July 22, 2020
Unpretentious Cooking: Roasted Salmon, Black-Eyed Peas, and Rice
Make this summer meal for dinner and lunch and avoid the heat of the kitchen
I know how to live in areas with blazing summer heat. I was born and raised in the Mojave Desert, where 120-plus degree temperatures were normal. After a nice cool 13-year break in New England, I made my way down to the South and returned to hot summer days. The only adjustment I had to make was humidity. With or without humidity, hot is hot — and my patience for cooking a full heavy meal during a heat wave is non-existent. When planning meals during the summer I focus on one large dish that is as light as possible and made with several fresh ingredients. I sometimes double the recipe to have for lunch the following day to keep me out of the kitchen. This recipe calls for salmon, but any fatty white fish can be used. Onion, avocado, bell peppers, and fresh herbs brighten the dish and I find the coconut milk to make the rice lighter but still very flavorful. I usually eat the meal hot for dinner and then cold for lunch. Add any vegetables you’d like; zucchini, green beans, and okra would be great additions. ––Justin Burke
Roasted Salmon, Black-Eyed Peas, and Rice
Serves 2
Ingredients
1 cup black-eyed peas
2 cups brown rice
1 can full-fat coconut milk
Salt and black pepper, to taste
4 dried bay leaves
1 yellow bell pepper
1 pound skinless salmon fillet
Coconut oil
1 red onion, diced
Cilantro
1 avocado, sliced
1 lemon
Hot sauce, to taste
Directions
- Place the peas in a large pot of water and bring to a boil, then turn off the heat, cover, and let sit overnight. Drain.
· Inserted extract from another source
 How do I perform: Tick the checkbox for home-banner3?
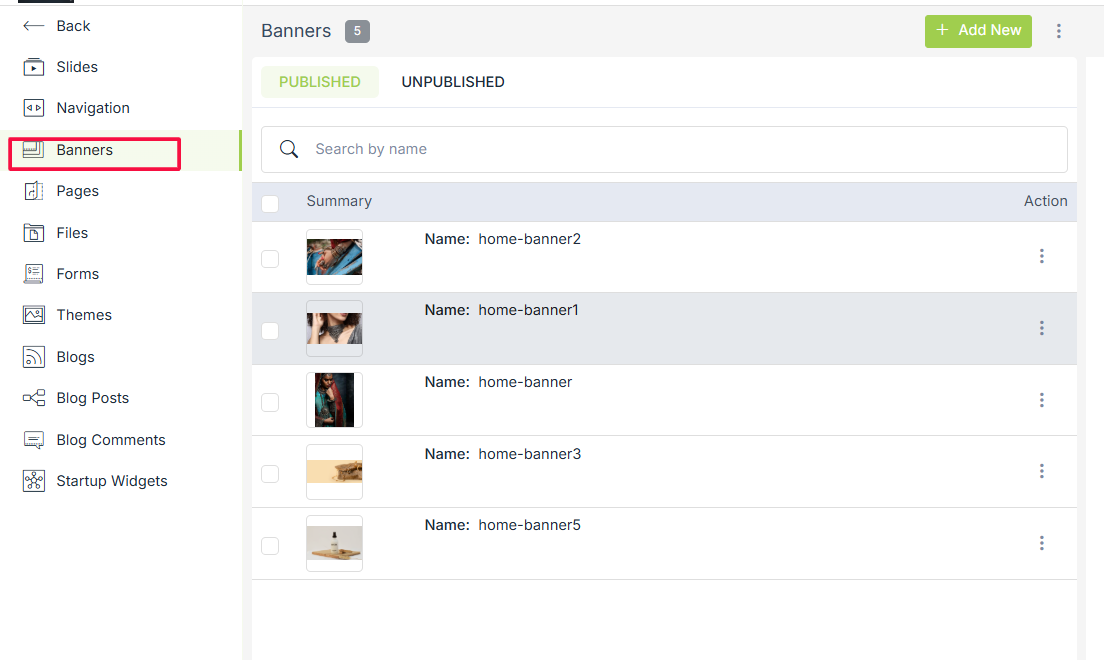point(270,474)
- In a medium pot over medium-high heat, combine the rice, soaked peas, coconut milk, 2 ½ cups water, 3 big pinches of salt, and bay leaves. Bring to a boil, then reduce the heat to low, cover, and simmer for about 40 minutes or until the liquid is absorbed. Remove the bay leaves.
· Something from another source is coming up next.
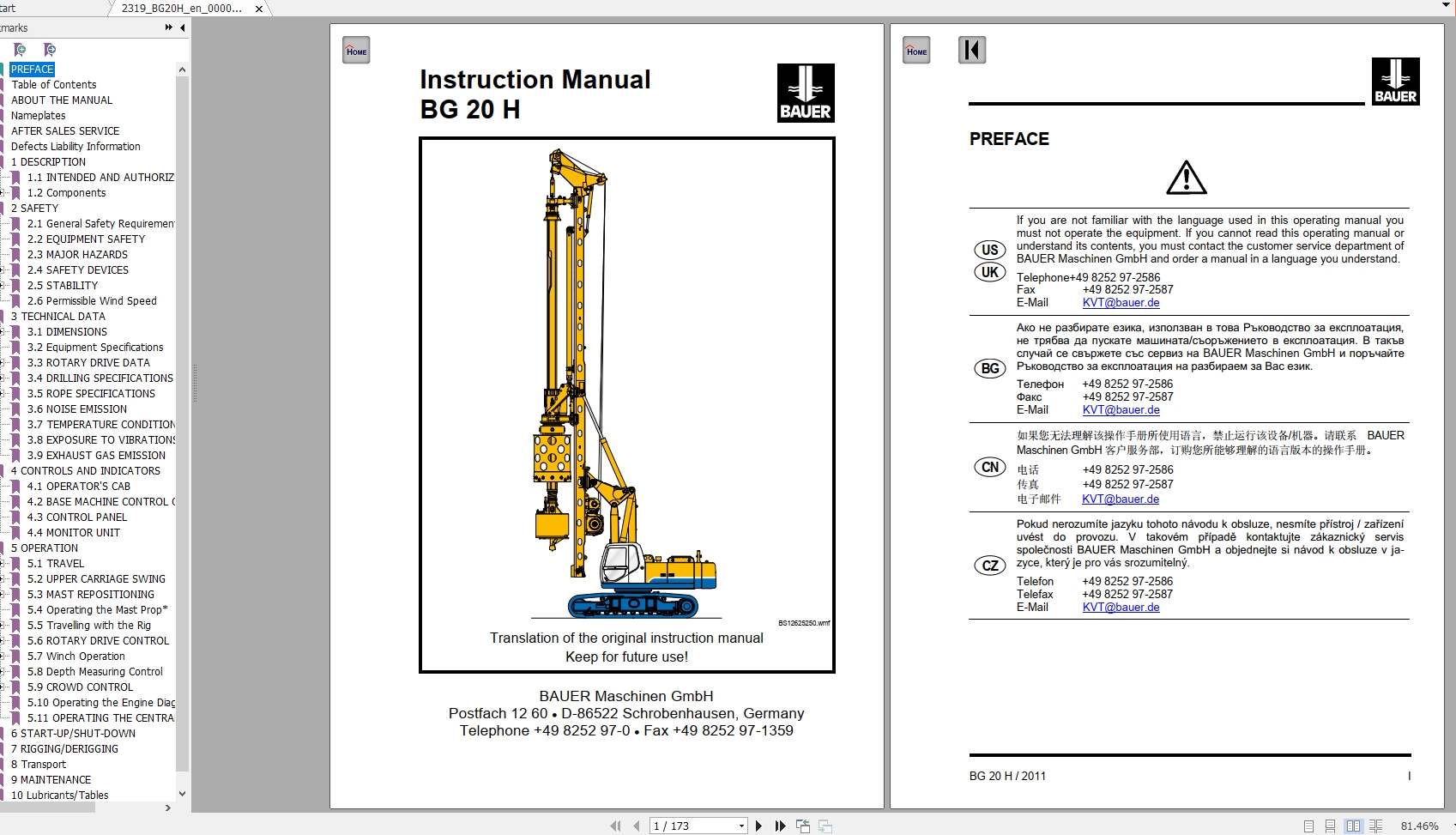Click the back-to-first-page icon beside Home on the Preface page
This screenshot has width=1456, height=835.
[971, 51]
- Preheat the oven to 425 degrees.
- Meanwhile, blister the bell pepper on the stove-top by letting it sit directly over a medium flame, rotating occasionally, until the skin is blackened in spots, about 5 minutes. If using an electric stove you can broil peppers in the oven following the same instructions. Let cool slightly, then peel off the skin and chop the pepper, discarding the skins, seeds, and ribs.
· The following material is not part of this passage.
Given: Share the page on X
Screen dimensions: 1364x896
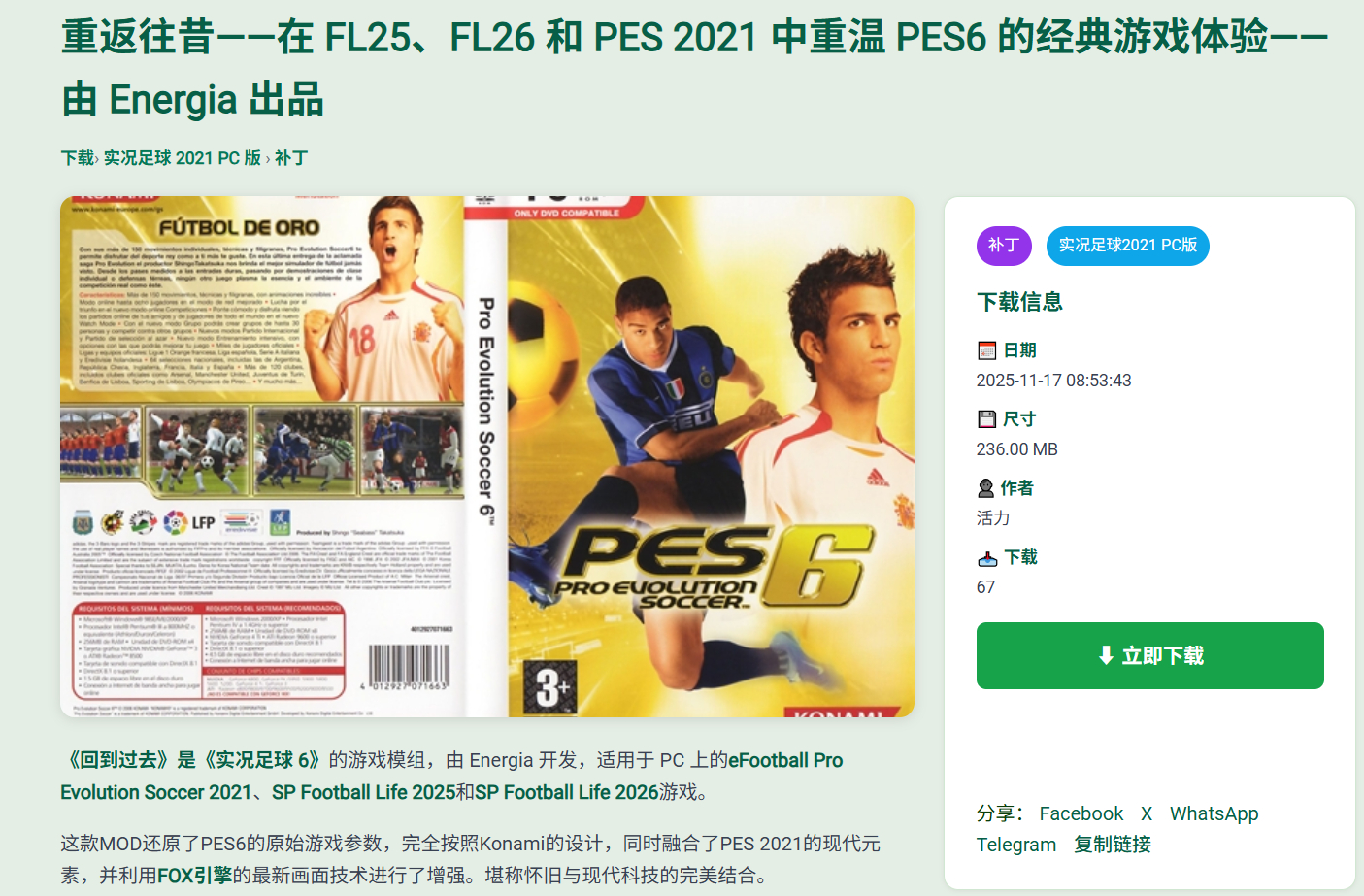Looking at the screenshot, I should [x=1147, y=813].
- Lay the salmon on a baking sheet lined with parchment paper. Check the salmon for bones, then rub with a bit of coconut oil and season with salt and black pepper. Roast in the oven for 12 to 14 minutes, until the fish reaches your desired temperature; between 120 and 145 degrees using an internal thermometer inserted in the thickest part of the fillet.
- Flake the fish apart into large pieces and fold into the cooked rice and peas along with the chopped pepper and onion.
- Serve on a large platter or bowl and garnish with cilantro, avocado, juice of lemon, and drizzle of hot sauce.